In general most people have to fit their runs in around family and work. This is where you have to be creative. Many runners get their long Sunday runs out of the way before anyone else is up so not to impact on their family life. Even if you do run early, as long as you eat properly after training you will feel great for the rest of the day. Other tips are to run into work, or if you live too far for that then get off the bus or train en route to work and run in the rest of the way. If you pick your children up from school, try to go early so you can run near to where you are picking them up. If you take them to after-school clubs take your running shoes with you. Get your training days established with gentle jogs before you start the running programme. You will soon discover there is time to run.

Race-day preparations

In simple terms be organized. Have your running kit and everything else you need prepared the day before. Know what is provided at the race and what you will have to take (you will need pre- and post-drinks and food, and for the long races a comfy pair of shoes to put on after the race). Have all this in your running bag so there are no late panics.

If you are racing away from home and need any accommodation make sure it is pre-booked and you know the logistics of how you are getting to the race line, where you leave your running bag, where you are collecting your bags from, and how you are getting back. The big events are incredibly well organized but if you have 30,000 runners heading towards one start line, there will always be some problems getting there.  Allow plenty of time to get to the start as you do not want to be stressed before a race and use
up valuable energy.

For the half- and full marathons a warm-up will not be necessary as you should start slowly and build your pace gradually. For 10 km runs you will need a good 15 minutes warm-up, building up to race pace for the last few strides. Add a gentle pre-stretch and then you will be ready for the off.

Hitting the wall

When you were worried about your busy lifestyle, you never thought this would be a problem did you? In reality the wall should only be a problem in the marathon. In simple terms, hitting the wall happens when your glycogen levels (carbohydrates once they have been converted) start running out. Glycogen is your main source of energy when running endurance events and once this is depleted your body will revert to using fat stores as energy, which can leave you feeling very flat and unable to perform at the same intensity. This typically happens at about the 30 km (about 19 mile) mark because a body can only store approximately 2,000 kcal of glycogen, which runs out at about this distance.

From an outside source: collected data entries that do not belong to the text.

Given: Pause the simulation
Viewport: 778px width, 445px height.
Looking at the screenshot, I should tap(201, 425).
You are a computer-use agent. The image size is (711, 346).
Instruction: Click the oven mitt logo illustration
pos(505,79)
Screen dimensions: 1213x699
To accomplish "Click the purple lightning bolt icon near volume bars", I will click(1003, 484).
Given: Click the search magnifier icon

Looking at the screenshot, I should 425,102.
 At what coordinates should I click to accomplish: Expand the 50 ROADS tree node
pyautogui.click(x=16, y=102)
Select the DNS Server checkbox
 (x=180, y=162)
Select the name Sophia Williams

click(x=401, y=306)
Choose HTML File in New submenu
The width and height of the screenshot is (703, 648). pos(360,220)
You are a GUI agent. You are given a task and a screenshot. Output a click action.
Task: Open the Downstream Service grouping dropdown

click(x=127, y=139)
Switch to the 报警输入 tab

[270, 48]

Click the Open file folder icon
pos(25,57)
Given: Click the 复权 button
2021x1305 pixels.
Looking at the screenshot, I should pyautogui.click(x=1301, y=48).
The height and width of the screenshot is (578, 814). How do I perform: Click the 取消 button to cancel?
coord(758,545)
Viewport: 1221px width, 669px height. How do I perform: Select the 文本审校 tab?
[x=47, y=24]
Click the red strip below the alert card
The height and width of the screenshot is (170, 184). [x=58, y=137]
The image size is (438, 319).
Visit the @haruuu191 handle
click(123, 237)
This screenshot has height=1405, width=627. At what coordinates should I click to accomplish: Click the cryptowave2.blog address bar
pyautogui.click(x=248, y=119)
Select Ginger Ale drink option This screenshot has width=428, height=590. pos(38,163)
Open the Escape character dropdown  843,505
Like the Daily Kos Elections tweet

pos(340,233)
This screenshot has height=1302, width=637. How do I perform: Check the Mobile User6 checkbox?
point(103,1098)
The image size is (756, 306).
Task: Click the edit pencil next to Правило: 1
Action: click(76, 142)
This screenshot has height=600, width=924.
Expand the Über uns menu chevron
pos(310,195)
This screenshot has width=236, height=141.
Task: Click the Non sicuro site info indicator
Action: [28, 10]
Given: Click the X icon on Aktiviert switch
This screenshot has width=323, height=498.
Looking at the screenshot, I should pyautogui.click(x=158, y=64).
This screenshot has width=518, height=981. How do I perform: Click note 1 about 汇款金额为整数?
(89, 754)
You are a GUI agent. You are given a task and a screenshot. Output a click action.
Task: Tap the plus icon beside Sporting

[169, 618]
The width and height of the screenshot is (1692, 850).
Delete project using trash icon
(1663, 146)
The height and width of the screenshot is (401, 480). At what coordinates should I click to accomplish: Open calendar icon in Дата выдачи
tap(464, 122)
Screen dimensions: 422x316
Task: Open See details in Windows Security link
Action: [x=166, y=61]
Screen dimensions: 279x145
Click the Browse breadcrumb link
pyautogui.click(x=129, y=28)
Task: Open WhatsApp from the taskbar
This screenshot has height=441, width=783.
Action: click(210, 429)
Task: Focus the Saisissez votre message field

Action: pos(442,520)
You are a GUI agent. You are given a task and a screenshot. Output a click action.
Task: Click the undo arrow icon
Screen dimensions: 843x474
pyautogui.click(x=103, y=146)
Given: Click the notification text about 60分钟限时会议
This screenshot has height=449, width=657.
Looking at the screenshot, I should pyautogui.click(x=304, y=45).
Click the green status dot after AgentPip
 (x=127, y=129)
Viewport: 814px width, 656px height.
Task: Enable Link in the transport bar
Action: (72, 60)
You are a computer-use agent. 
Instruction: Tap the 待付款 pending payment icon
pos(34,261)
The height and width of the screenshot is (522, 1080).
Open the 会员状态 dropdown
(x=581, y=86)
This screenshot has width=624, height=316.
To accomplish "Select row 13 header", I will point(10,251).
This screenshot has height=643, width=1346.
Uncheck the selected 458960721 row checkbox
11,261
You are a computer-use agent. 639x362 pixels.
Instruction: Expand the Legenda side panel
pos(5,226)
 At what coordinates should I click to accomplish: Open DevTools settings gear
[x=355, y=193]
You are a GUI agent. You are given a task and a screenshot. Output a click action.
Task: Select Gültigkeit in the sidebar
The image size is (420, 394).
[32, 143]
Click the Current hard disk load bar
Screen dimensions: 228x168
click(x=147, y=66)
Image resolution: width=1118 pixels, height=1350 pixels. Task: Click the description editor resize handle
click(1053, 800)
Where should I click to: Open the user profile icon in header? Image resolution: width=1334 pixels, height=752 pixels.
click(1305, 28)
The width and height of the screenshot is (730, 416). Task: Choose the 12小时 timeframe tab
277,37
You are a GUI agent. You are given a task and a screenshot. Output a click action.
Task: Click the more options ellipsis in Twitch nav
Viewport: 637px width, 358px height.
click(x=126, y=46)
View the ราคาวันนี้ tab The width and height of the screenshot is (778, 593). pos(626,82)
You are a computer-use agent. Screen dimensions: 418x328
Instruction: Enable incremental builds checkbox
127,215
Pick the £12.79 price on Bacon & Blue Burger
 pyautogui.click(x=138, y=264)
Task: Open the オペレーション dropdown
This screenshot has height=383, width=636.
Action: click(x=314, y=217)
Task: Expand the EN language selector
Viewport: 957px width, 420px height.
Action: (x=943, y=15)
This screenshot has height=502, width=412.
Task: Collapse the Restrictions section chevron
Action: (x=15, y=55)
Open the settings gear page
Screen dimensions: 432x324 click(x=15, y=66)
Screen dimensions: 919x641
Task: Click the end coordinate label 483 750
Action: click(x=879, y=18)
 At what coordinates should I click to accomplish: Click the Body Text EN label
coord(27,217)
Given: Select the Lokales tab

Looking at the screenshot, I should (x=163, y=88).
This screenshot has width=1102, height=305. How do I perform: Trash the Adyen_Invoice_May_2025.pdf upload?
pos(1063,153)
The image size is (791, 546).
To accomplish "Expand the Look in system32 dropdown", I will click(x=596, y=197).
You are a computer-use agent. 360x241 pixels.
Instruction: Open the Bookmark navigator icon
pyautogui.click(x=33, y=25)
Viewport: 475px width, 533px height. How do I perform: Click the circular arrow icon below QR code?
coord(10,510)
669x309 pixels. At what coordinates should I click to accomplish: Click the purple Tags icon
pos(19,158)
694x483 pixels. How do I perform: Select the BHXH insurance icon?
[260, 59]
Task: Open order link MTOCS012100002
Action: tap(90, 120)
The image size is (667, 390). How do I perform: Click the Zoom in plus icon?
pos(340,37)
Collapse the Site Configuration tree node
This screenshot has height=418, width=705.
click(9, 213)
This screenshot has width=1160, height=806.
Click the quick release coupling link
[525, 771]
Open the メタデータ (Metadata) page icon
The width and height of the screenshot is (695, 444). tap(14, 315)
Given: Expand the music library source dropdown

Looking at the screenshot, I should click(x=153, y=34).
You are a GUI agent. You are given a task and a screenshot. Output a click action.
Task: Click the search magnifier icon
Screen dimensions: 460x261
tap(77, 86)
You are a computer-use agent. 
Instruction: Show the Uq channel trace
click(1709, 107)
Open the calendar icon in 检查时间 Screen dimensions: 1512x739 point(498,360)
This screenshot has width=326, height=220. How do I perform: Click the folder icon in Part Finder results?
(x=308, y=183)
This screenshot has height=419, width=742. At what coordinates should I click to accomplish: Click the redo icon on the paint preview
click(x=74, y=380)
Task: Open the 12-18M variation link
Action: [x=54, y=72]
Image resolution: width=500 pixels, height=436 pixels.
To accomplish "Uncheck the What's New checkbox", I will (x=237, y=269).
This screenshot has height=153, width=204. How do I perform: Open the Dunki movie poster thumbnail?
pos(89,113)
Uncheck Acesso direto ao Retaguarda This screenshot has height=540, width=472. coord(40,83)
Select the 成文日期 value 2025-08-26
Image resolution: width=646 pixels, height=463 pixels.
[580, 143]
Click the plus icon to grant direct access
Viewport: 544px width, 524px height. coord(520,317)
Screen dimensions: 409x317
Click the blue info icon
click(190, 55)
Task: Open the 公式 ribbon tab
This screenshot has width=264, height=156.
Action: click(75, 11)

You can get your glycogen levels up with sports drinks and gels. The general rule of thumb is to take a sports drink before the race and a gel every 6 km (about 4 miles) or so. However you must try this in training (your long runs are an ideal time to practice) and carefully follow the instructions on the gel pack. They all vary on frequency of use, some have caffeine in, which may not agree with you, and you will need to drink water soon after consumption for most gels.

The other way to prevent your body hitting the wall is through training. By training aerobically for long periods of time your body will adapt and get used to using fat as an energy source earlier. This will then enable you to preserve some of the glycogen stores for longer.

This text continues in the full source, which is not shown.